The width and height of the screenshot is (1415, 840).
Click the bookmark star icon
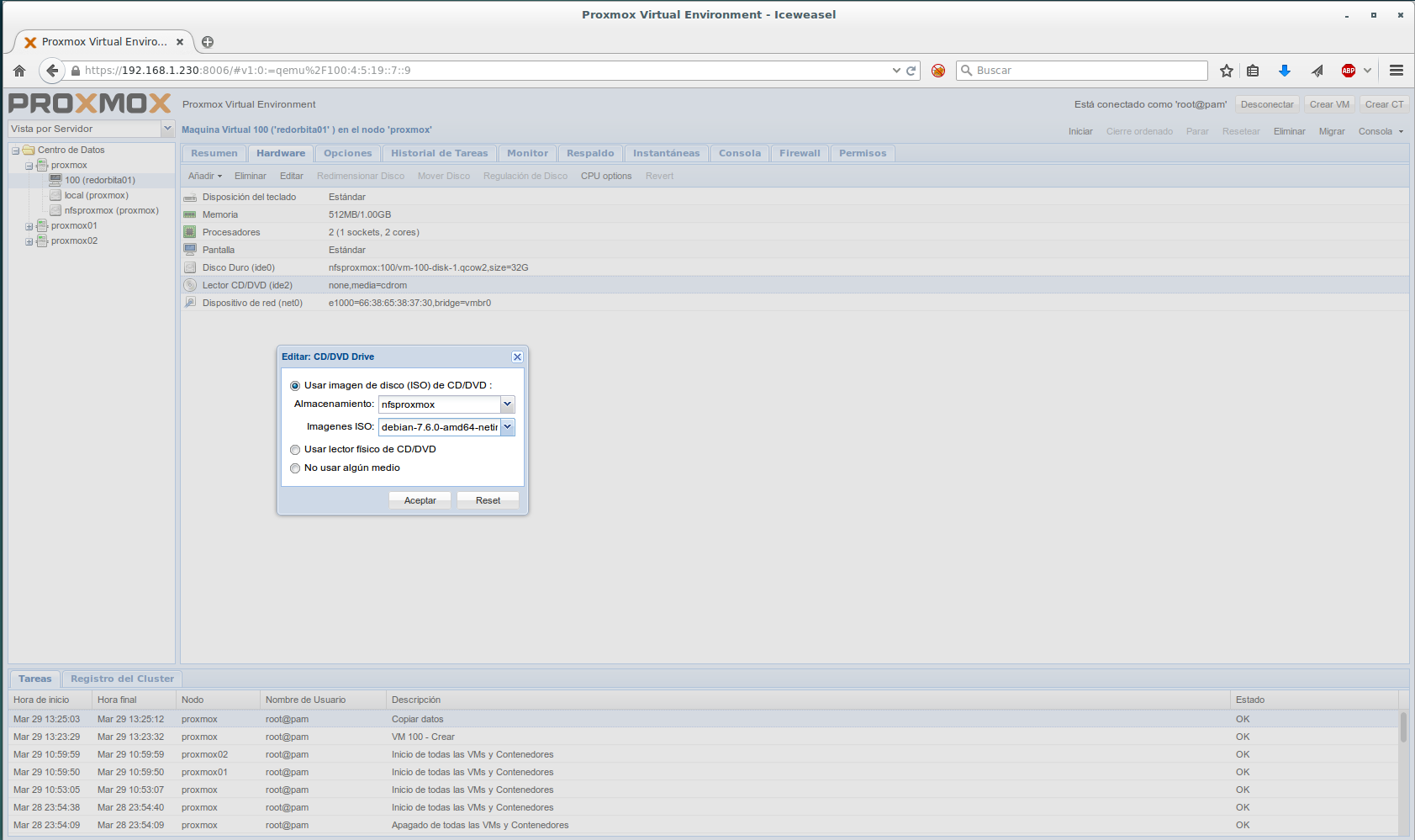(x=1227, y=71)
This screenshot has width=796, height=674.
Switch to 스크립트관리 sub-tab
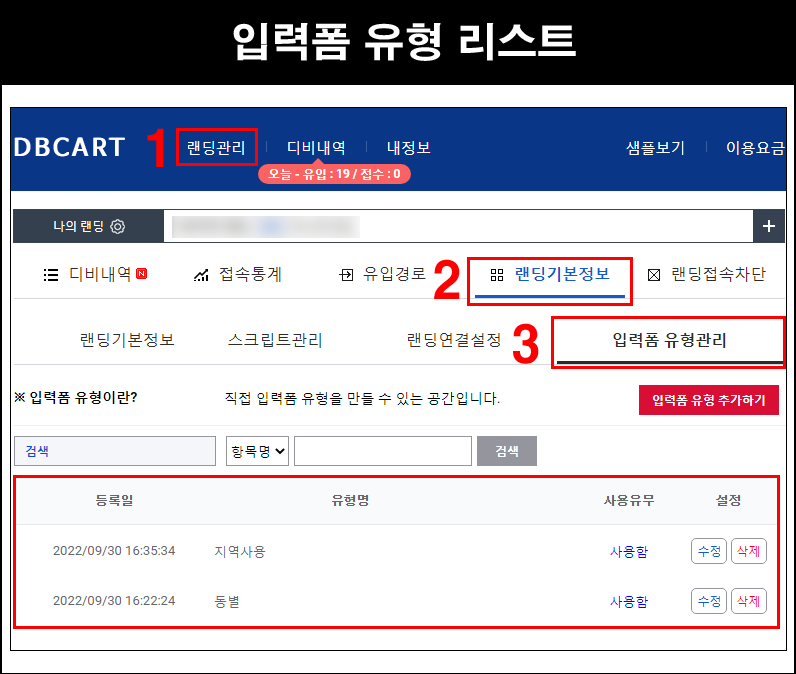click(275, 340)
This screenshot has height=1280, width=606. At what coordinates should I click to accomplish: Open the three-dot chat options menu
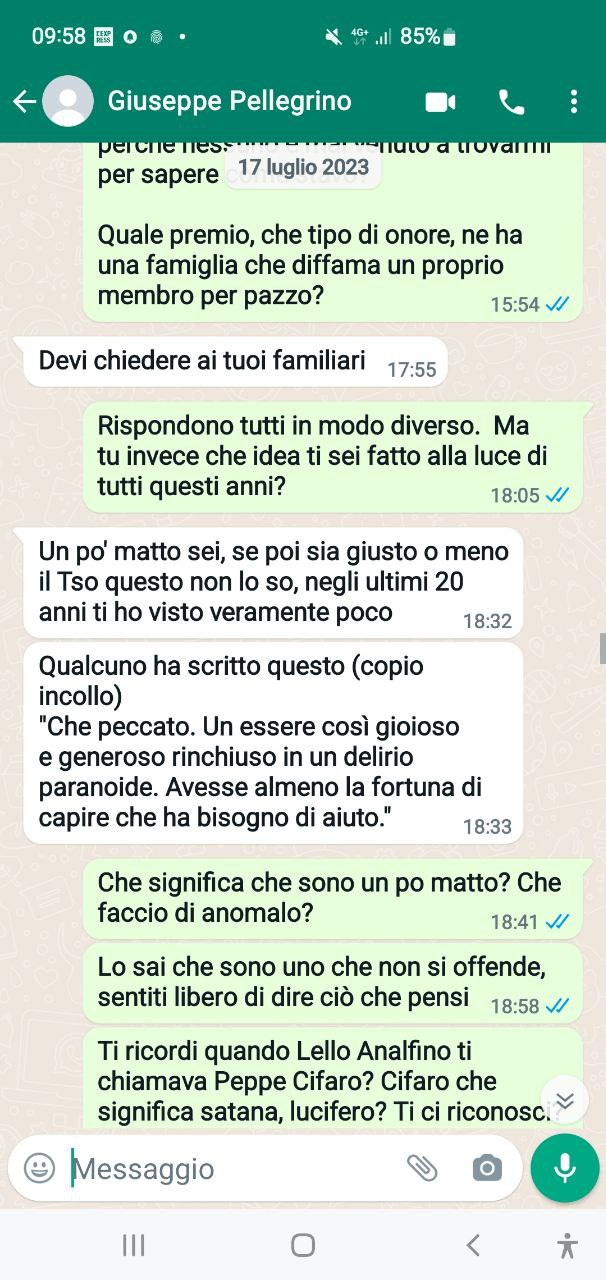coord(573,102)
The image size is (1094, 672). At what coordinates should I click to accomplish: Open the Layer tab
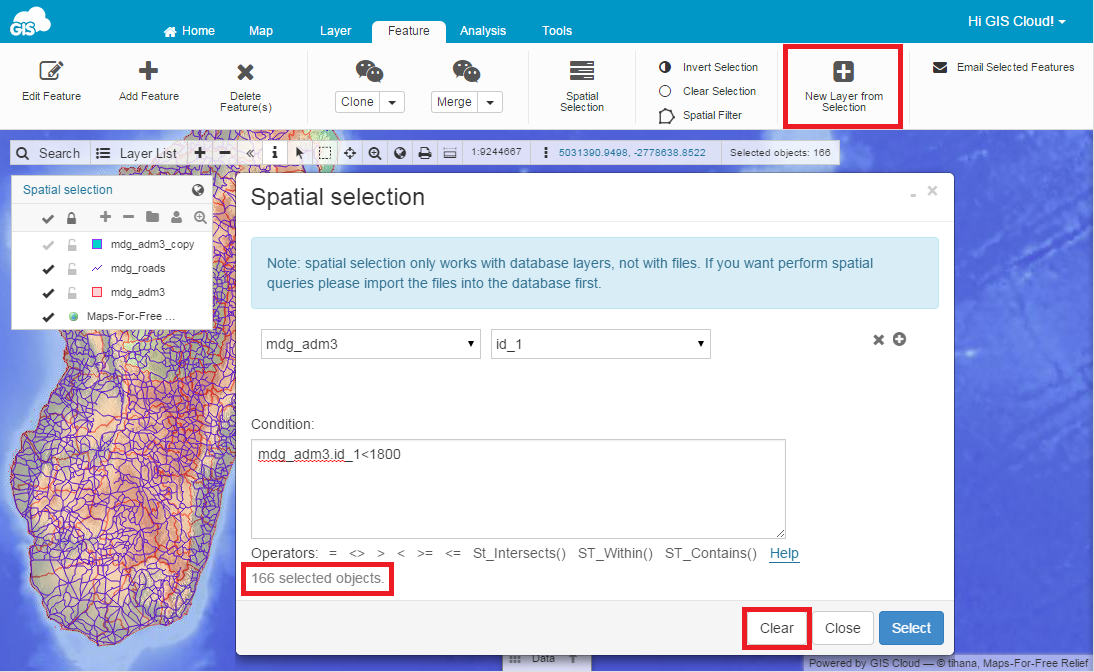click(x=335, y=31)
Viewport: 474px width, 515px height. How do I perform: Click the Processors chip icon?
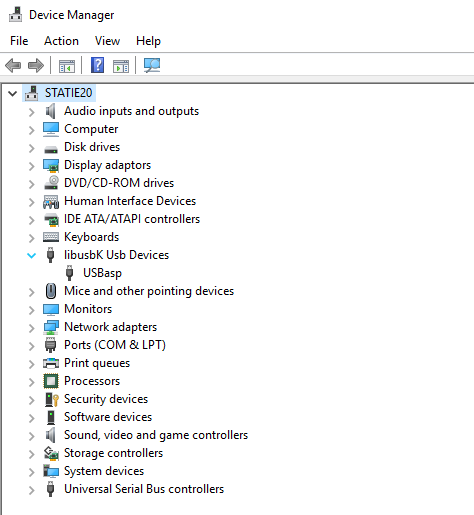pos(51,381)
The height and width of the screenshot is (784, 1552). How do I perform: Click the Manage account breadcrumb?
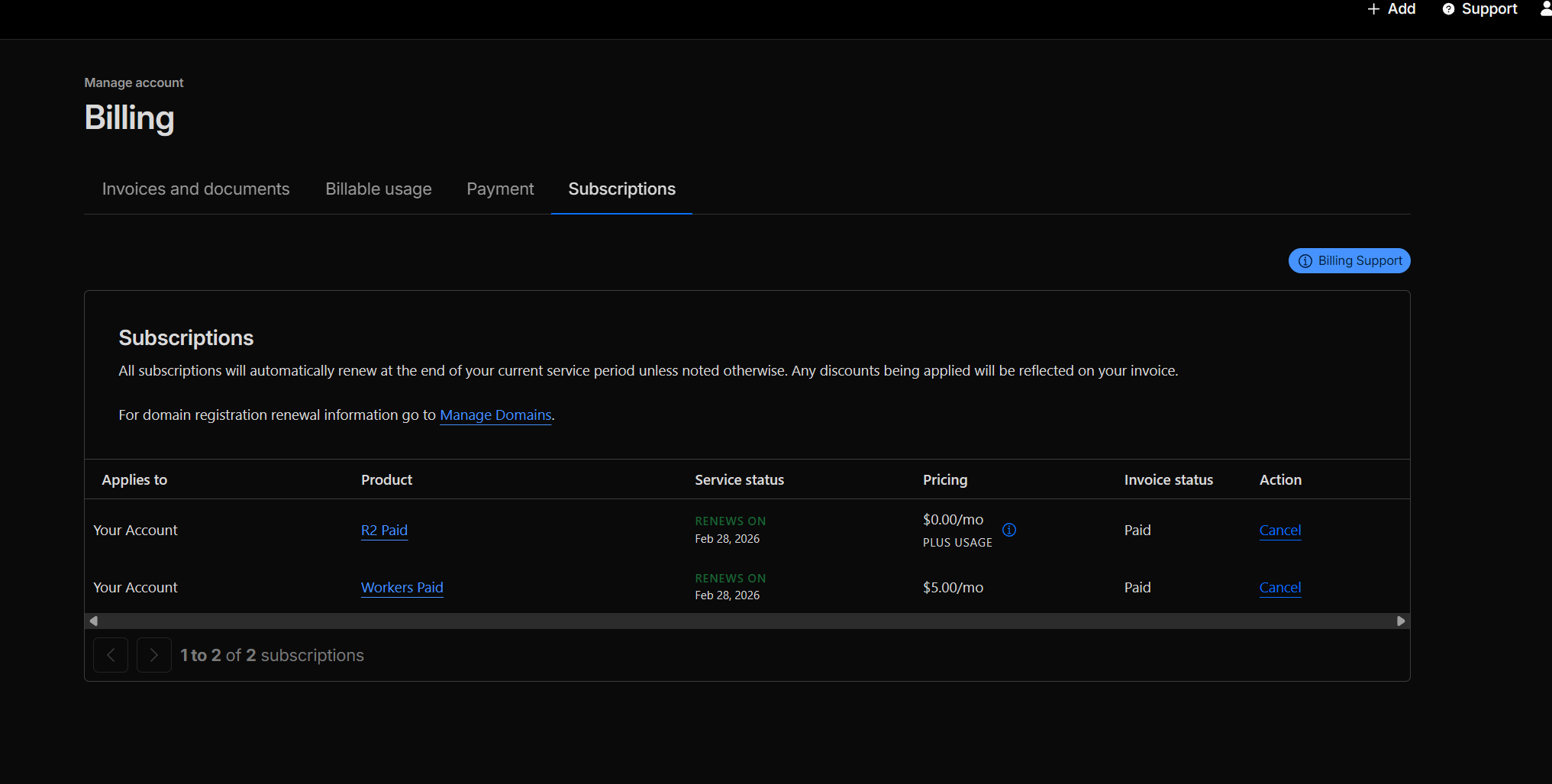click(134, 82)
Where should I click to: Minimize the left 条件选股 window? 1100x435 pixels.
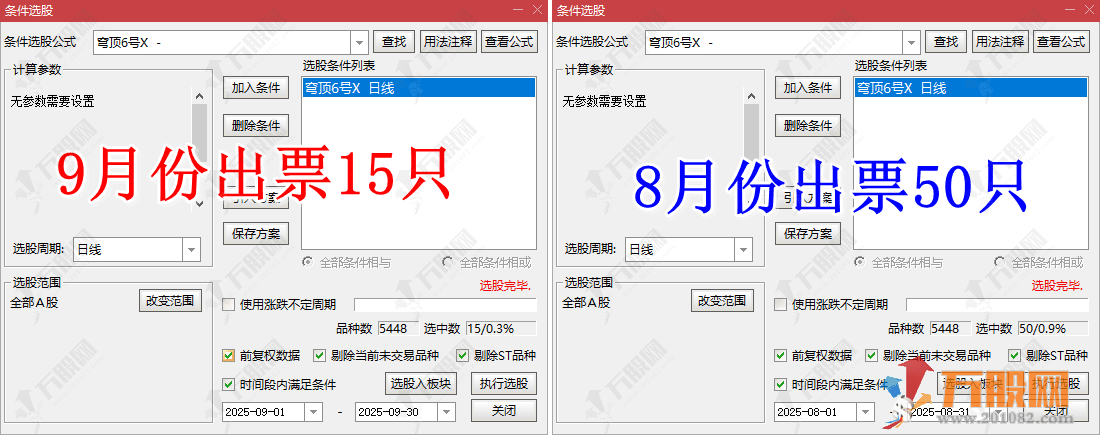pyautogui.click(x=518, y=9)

------------------------------

Render every line of the rows above as a Markdown table with two columns, Line no. and Text, skipping any blank lines. Keep the pictures out of the table.

| Line no. | Text |
|---|---|
| 1 | The width and height of the screenshot is (1415, 840). |
| 2 | Click the bookmark star icon |
| 3 | (x=1227, y=71) |
| 4 | This screenshot has width=796, height=674. |
| 5 | Switch to 스크립트관리 sub-tab |
| 6 | click(275, 340) |
| 7 | This screenshot has height=1280, width=606. At what coordinates should I click to accomplish: Open the three-dot chat options menu |
| 8 | coord(573,102) |
| 9 | The image size is (1094, 672). At what coordinates should I click to accomplish: Open the Layer tab |
| 10 | click(x=335, y=31) |
| 11 | Viewport: 474px width, 515px height. How do I perform: Click the Processors chip icon? |
| 12 | pos(51,381) |
| 13 | The height and width of the screenshot is (784, 1552). How do I perform: Click the Manage account breadcrumb? |
| 14 | click(134, 82) |
| 15 | Where should I click to: Minimize the left 条件选股 window? 1100x435 pixels. |
| 16 | pyautogui.click(x=518, y=9) |